“My initial reading on the term ‘Bioprocessing 4.0’ left me with the feeling that it was mostly a group of related buzzwords with no clear structure or demonstrated pathway toward broader impact,” says David Wood, PhD, of the department of chemical & biomolecular engineering at Ohio State University. As an academic, Wood is faced with the stark reality that only novel and clearly impactful ideas get funded, and “publish or perish” is an everyday part of life.

“I find myself wondering if a proposal based on Bioprocessing 4.0, as it is currently described in the literature, would get funded,” Wood argues, “and the answer is almost certainly no.” Put simply, he does not yet see any truly transformative impacts arising from the Bioprocessing 4.0 concept; it does not solve problems that cannot already be solved, and it is not clear that it can deliver enabling advances in scientific understanding.

While working at Amgen in the 1990s, Wood and his team encountered a serious manufacturing issue where process yields were inexplicably dropping over the course of several months. “We did all of the usual things to identify the problem, and eventually made an entirely new Master Cell Bank; none of which helped.” Wood then recounted a complex series of scientific investigations, involving statistical data mining, sample analysis, controlled experiments and some library work, which eventually linked the yield losses to an unexpected relationship between cellular productivity and the time between two key process steps. They ultimately determined that the random decision of the operator on when to have lunch had an enormous impact on the batch yield, even though the operator never deviated from the standard operating procedure (SOP).

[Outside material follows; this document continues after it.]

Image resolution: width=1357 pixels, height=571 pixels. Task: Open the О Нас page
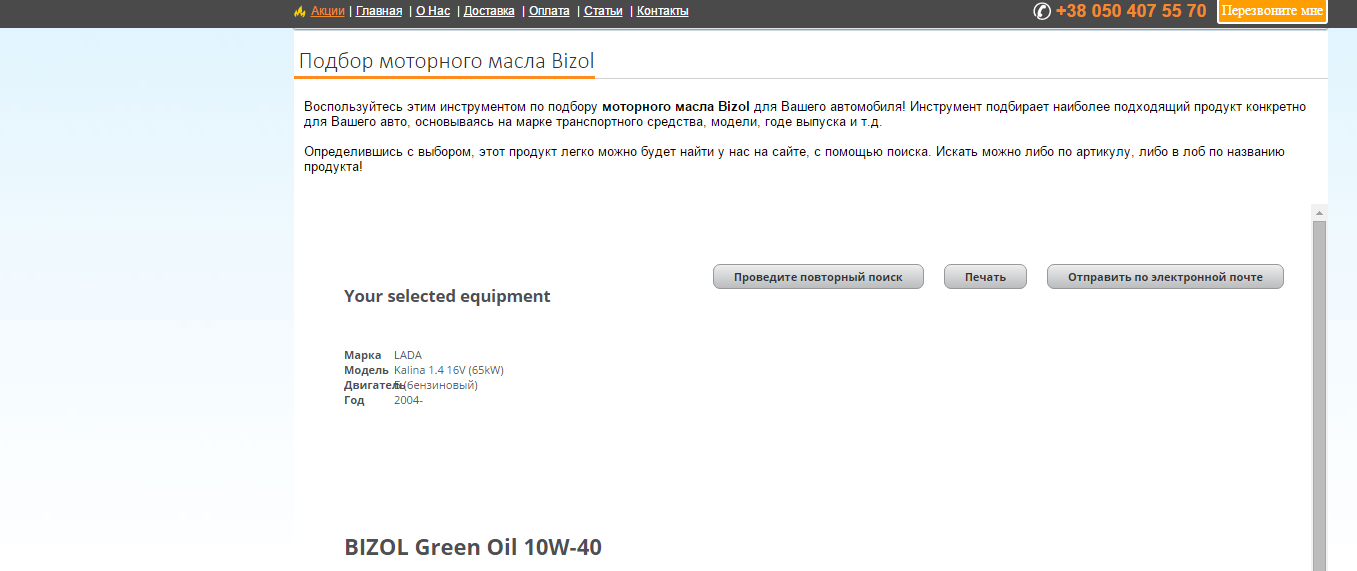[433, 11]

“I cannot imagine a computational model identifying this problem,” Wood claims, “simply because the computer would not have known what data to seek and what questions to ask. Yet we were able to solve it using technology and analytical methods that are now nearly 30 years old.”

So is Bioprocessing 4.0 is a true paradigm shift with an inevitable transformative impact, or is it simply a repackaging of existing methods with some increased automation and analytics? Wood suggests that the answer is not yet clear, and that perhaps our faith in vaguely defined technological breakthroughs to solve all of our problems may be overly optimistic.

“Automation is a wonderful thing,” says Wood, “but it cannot take the place of a competent and engaged scientist who sees the bigger picture and truly understands the problem they are trying to solve.”